そのブログ記事をお読みになりたい方は、下記のリンクのクリックをお願いします。
このブログ記事時点の報道では、2024年の韓国の「最低賃金」が、9860㌆(1080円)と報じてられています。
ですから、今回の日本における「中央最低賃金審議会」の2023年度の「最低賃金」の目安である全国平均の時給1002円では、「韓国」の「最低賃金」を下回ったままということになります。

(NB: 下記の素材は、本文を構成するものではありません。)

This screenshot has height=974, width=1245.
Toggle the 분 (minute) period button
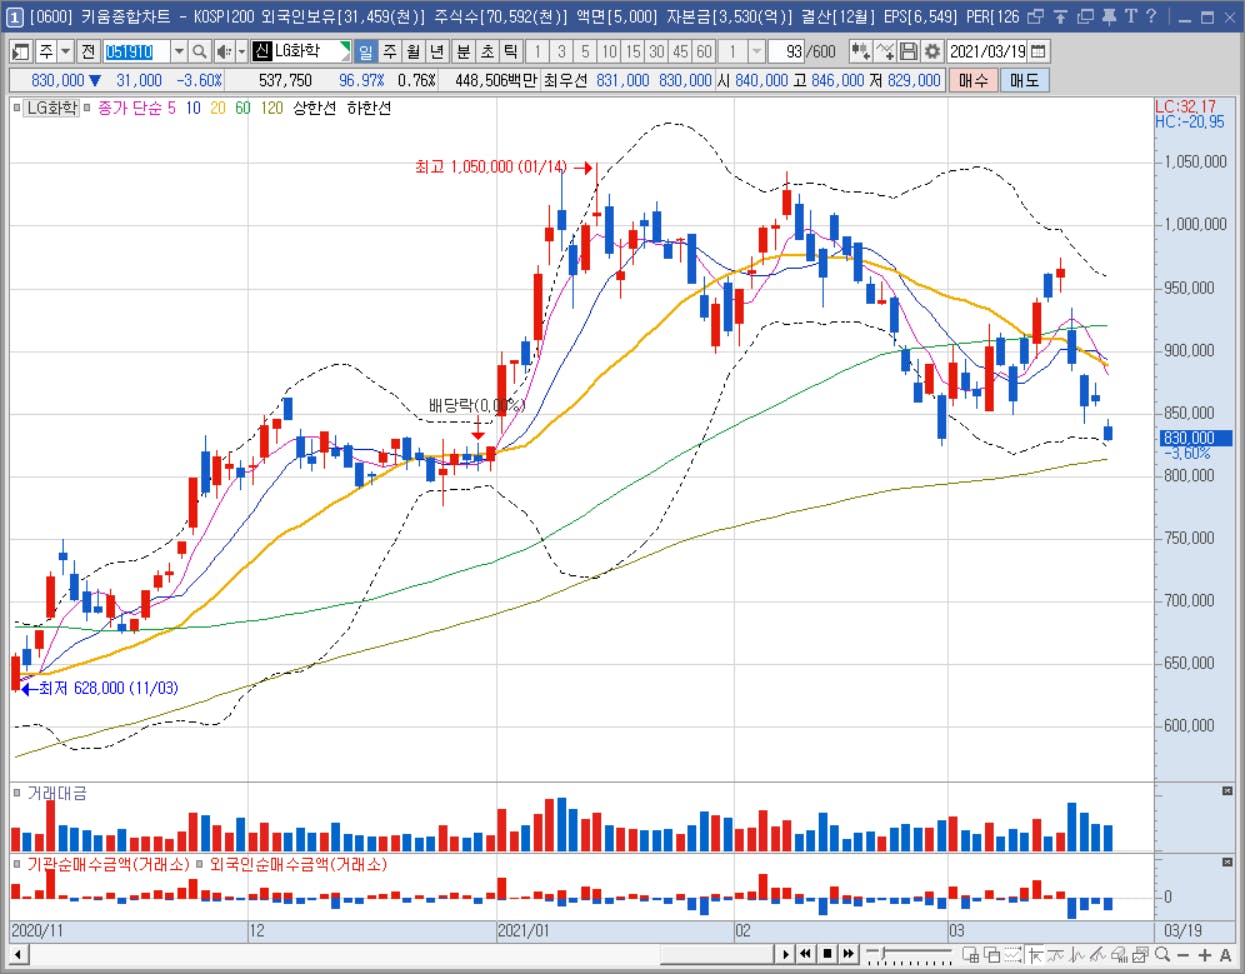463,51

「韓国」は「日本」と同じく、東アジアの「資本主義国家」です。
日本でもせめて「韓国に負けない最低賃金を」となって欲しいと、コロちゃんは思っていたのですが、今年もかなえられずにとても残念ですね。
お隣の同じ資本主義国の「韓国」に追い越されるのは、情けないことだとコロちゃんは考えています。
4.「最低賃金」と岸田総理
岸田総理は、3月15日に政府・経済界・労働団体の代表者で構成される「政労使会議」で、以下のように発言をなさっています。
「今年は1000円を達成することを含め最低賃金審議会で明確な根拠のもと、しっかり議論いただきたい」
また、岸田総理は、6月13日の記者会見でも、以下のようにご発言をしています。
「1000円の達成を含め、審議会でしっかりと議論していただきたい」
これらの報道を見る限り、岸田総理も「最低賃金1000円」を望んでいたと思われます。
あまりにもピッタリすぎる
そして、今回7月28日に「中央最低賃金審議会」が決めた「最低賃金」の目安は、全国平均で「1002円」です。

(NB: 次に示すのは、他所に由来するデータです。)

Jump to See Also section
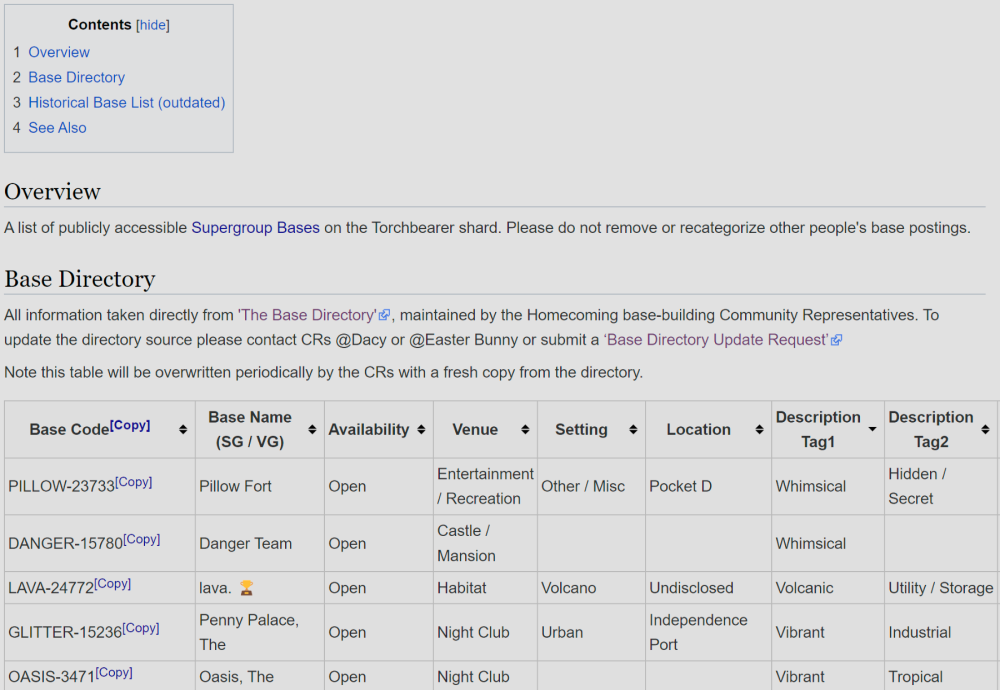This screenshot has height=690, width=1000. (x=57, y=128)
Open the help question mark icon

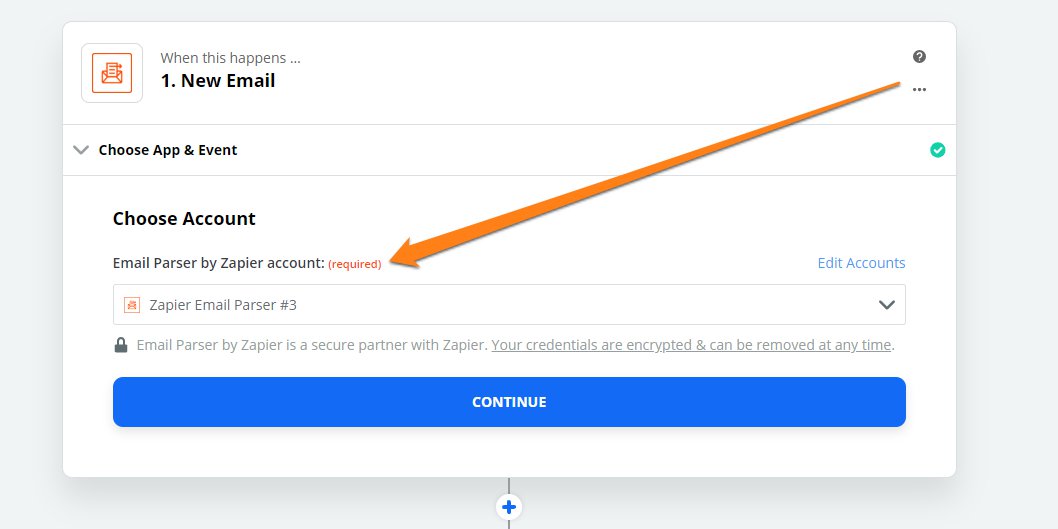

中央最低審議会のお偉いさんたちは、どのようなやり取りでこの1002円を決めたんでしょうね。
「1000円を下回っちゃうと総理の顔を潰すよね」
(コロちゃんの想像です)
「1005円を超えちゃうと社長さんたちがいい顔しないよね」
(コロちゃんの邪推です)
「1000円ちょうどだと、見え見えになっちゃうよね」
(コロちゃんの偏見です)
「中央最低賃金審議会」でどういう話し合いがあったのかは、コロちゃんは全く知りませんが、先日の7月28日に新しく決まった日本の最低賃金の全国平均は1002円でした。
コロちゃんが、この決定の過程について、邪な想像をしたり、邪推したり、偏見を持ったりしたことは、一切ありません。

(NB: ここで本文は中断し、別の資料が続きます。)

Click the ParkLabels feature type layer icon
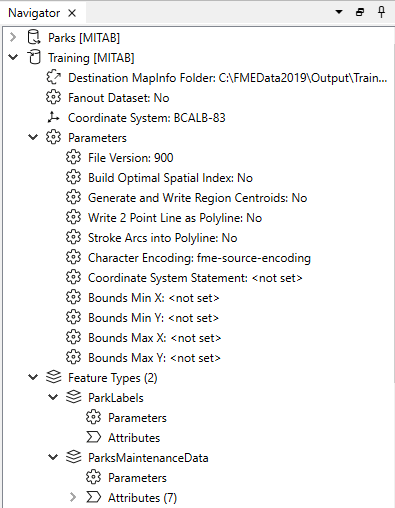Image resolution: width=395 pixels, height=508 pixels. pos(74,397)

(心の声が少し漏れていたみたいですが、お気になさらないでください)
5.「最低賃金」で生活できるのか?
上記で、報道によりますと、日本全体で(最低賃金が)適用される人の5割超にあたる2500万人を超えるひとが1000円以上となると報じられていました。
もちろん、この2500万人の方たちの全員が、この「最低賃金」のお仕事だけで生活しているとは限りませんし、ご家族がいらっしゃる方も数多くいらっしゃると思います。
しかし、中にはこの「最低賃金のお仕事」が生活の中心である方や、一人暮らしの方も数多くいらっしゃることと思います。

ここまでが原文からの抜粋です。